LO is permitted to act as a channel of communication/carry out a liaison/representation role between the head office/group companies and parties in India. It is not permitted to undertake any commercial/trading/industrial activity, directly or indirectly. LO is obliged to maintain itself and meet its expenditure through inward remittances from the Head Office. LO is generally approved only for a specified period which is subject to renewal and in certain sectors, the LO is obliged to upgrade into a company (wholly owned subsidiary/joint venture) post the initial approval period.
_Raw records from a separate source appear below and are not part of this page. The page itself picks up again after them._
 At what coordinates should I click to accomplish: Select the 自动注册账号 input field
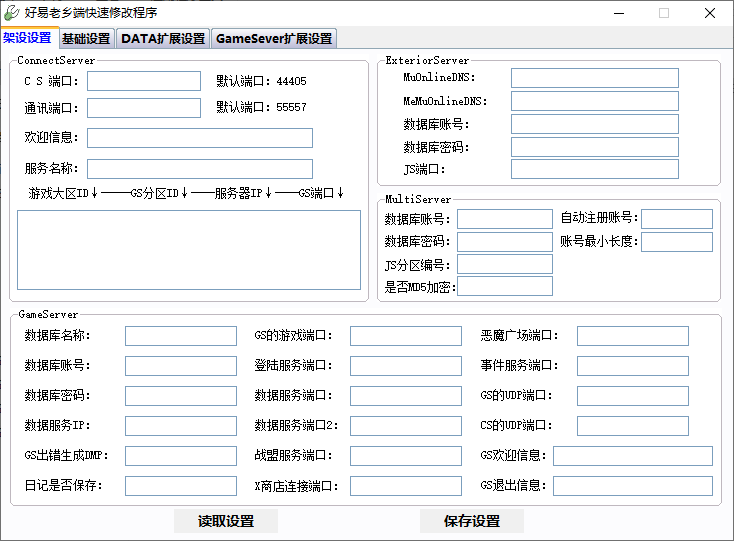[676, 218]
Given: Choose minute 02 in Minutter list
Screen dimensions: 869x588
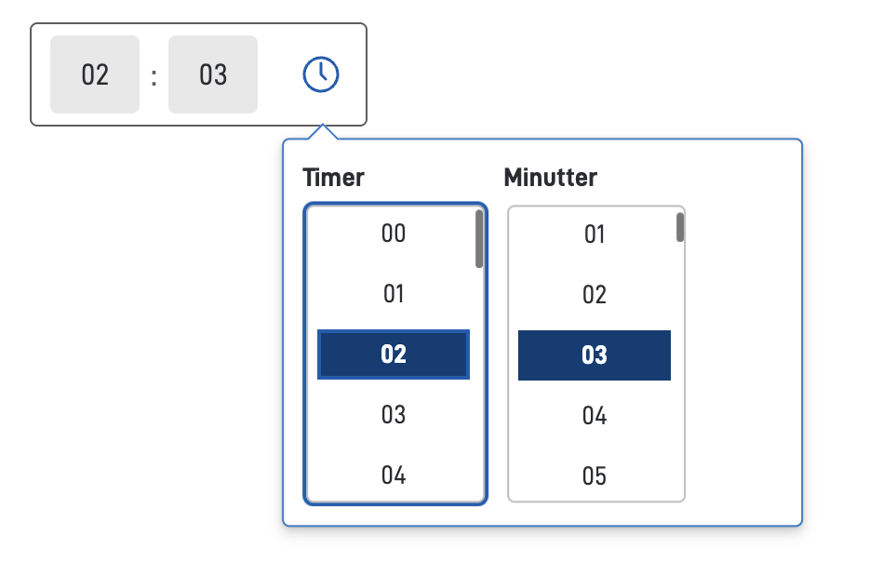Looking at the screenshot, I should tap(595, 295).
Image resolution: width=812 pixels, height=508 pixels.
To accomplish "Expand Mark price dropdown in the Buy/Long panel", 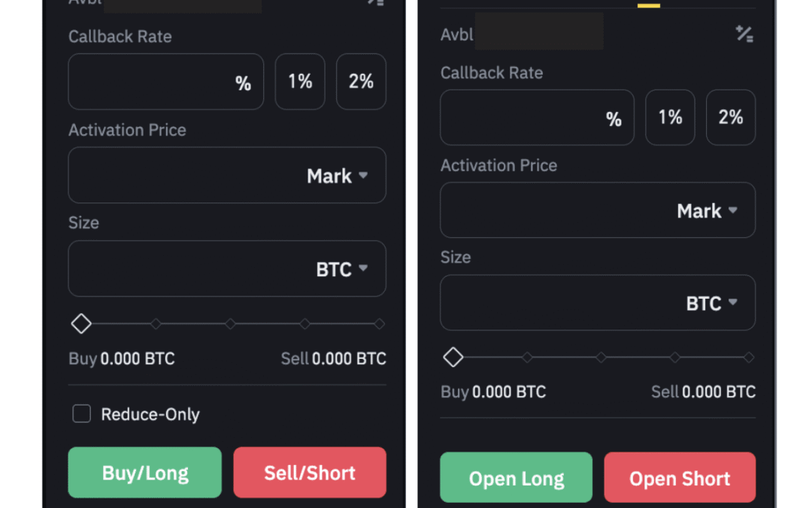I will pos(338,176).
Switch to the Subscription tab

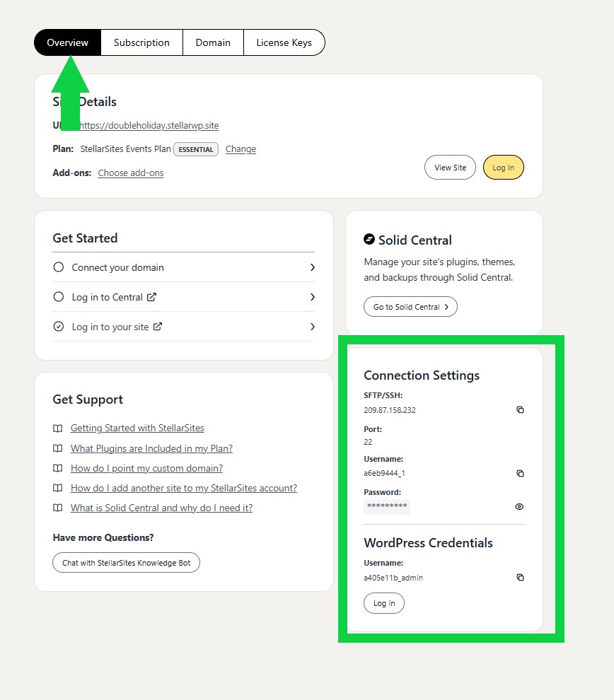click(x=141, y=42)
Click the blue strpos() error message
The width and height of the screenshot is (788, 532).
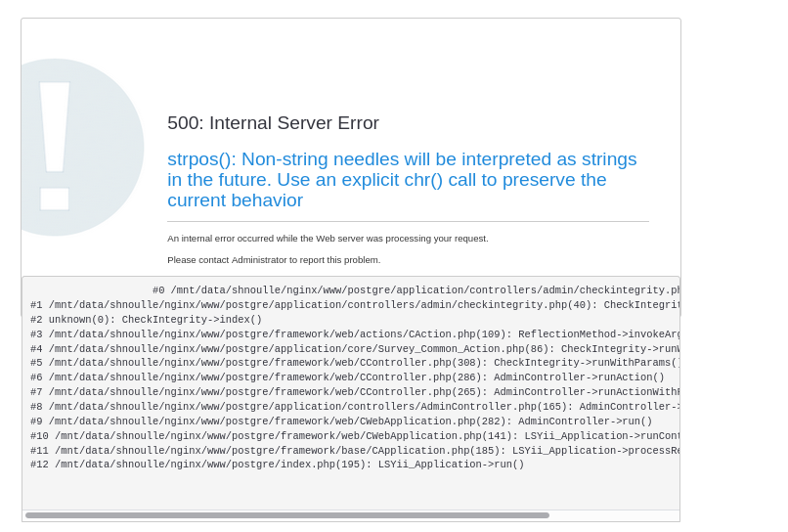[x=402, y=180]
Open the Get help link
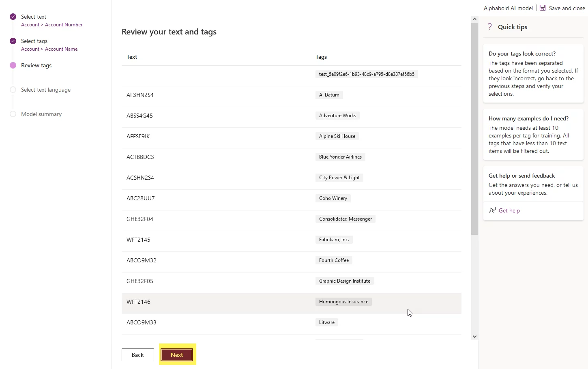 (509, 210)
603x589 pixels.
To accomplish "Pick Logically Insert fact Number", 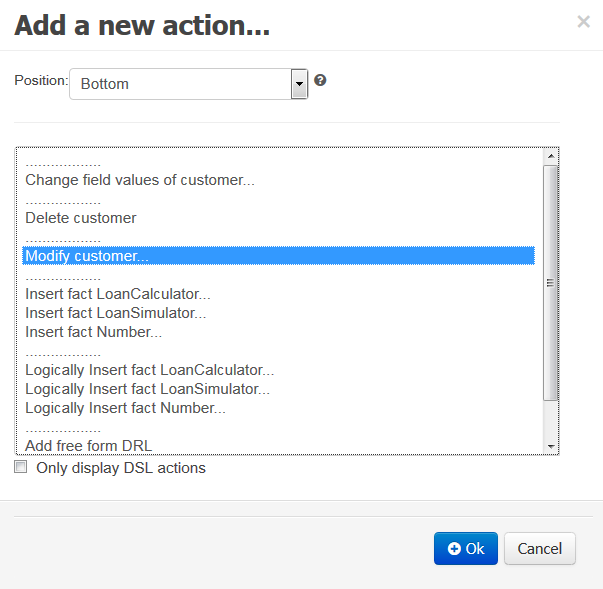I will click(x=126, y=408).
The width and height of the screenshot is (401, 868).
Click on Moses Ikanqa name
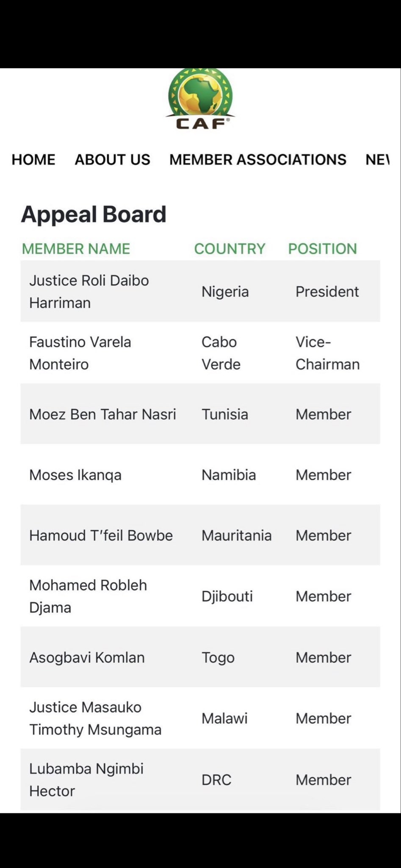tap(75, 475)
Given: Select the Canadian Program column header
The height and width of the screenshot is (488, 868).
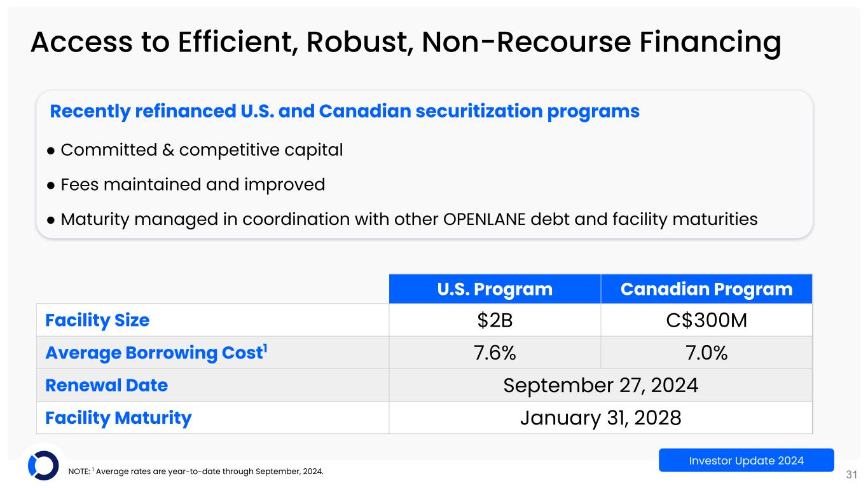Looking at the screenshot, I should pyautogui.click(x=706, y=289).
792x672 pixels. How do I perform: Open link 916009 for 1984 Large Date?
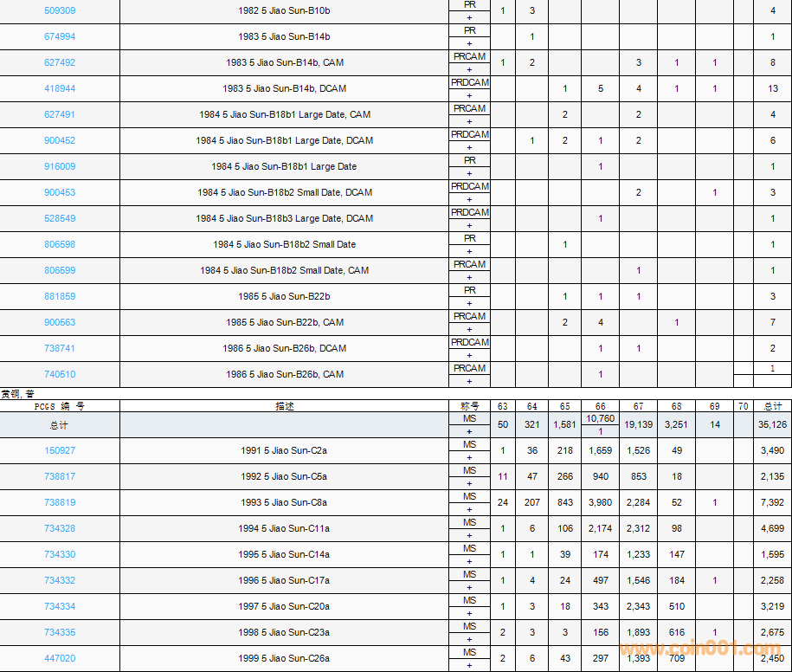click(60, 166)
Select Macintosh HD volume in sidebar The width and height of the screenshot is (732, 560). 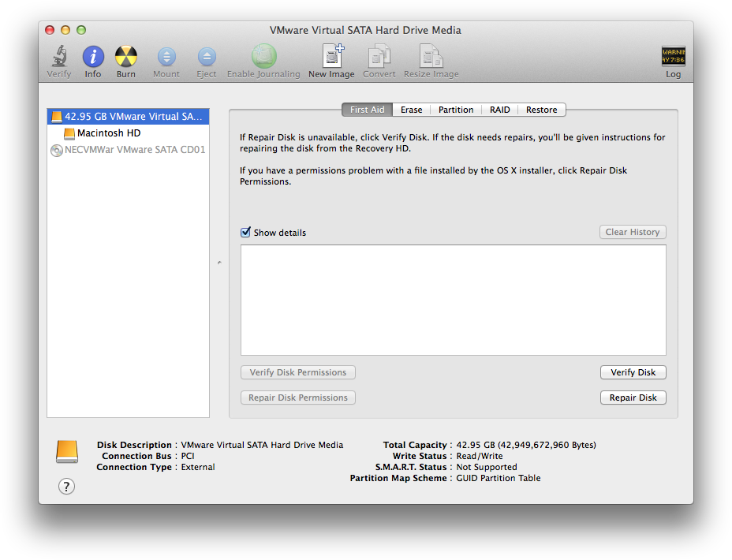coord(109,133)
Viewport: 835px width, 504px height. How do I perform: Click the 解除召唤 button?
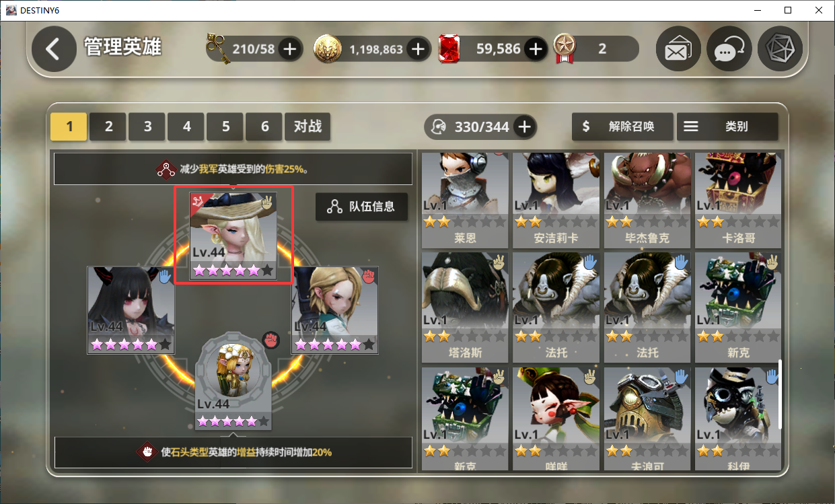[x=622, y=127]
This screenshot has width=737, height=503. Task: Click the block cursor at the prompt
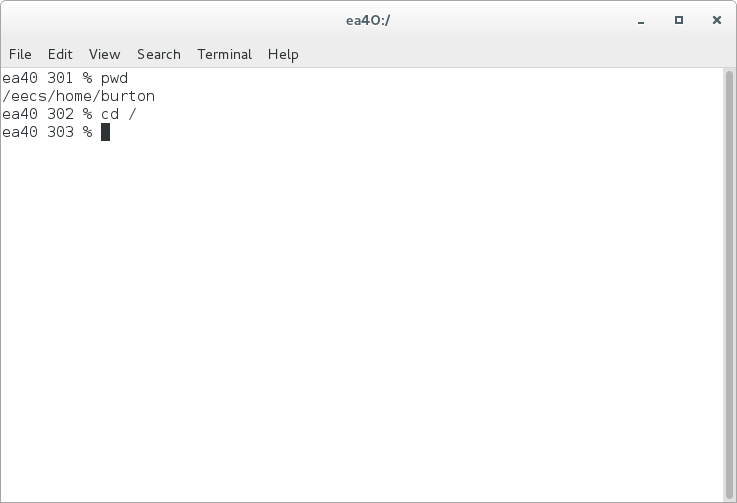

Establishing an LO requires the prior approval of RBI which is location specific and subject to guidelines issued in this regard. The RBI also monitors its activities on an ongoing basis primarily by seeking an annual compliance / activity certificate for the LOs operation from its Auditors in India.

Recently, the Reserve Bank of India (RBI) placed in the public domain (through a draft circular) the eligibility criteria and procedural guidelines for establishment of liaison offices by foreign entities in India. As per the draft guidelines the foreign entity needs to have a successful profit making track record during immediately preceding 3 years in the home country. Further, a net worth of not less than USD 50,000 is also required.

Through this draft Circular, the RBI had also proposed certain procedural changes to the application procedure and to delegate certain powers to Authorised Dealers regarding extension of validity period of liaison offices of foreign entities and closure of their liaison offices in India.

The proposed amendments do not apply to applications from banks (which need approval under the banking regulations from the RBI) and insurance companies (which are permitted to set-up an LO under general permission subject to necessary approval from Insurance Regulatory and Development Authority of India). Post approval of RBI and set-up in India, various registrations and compliance obligations entail on the LO.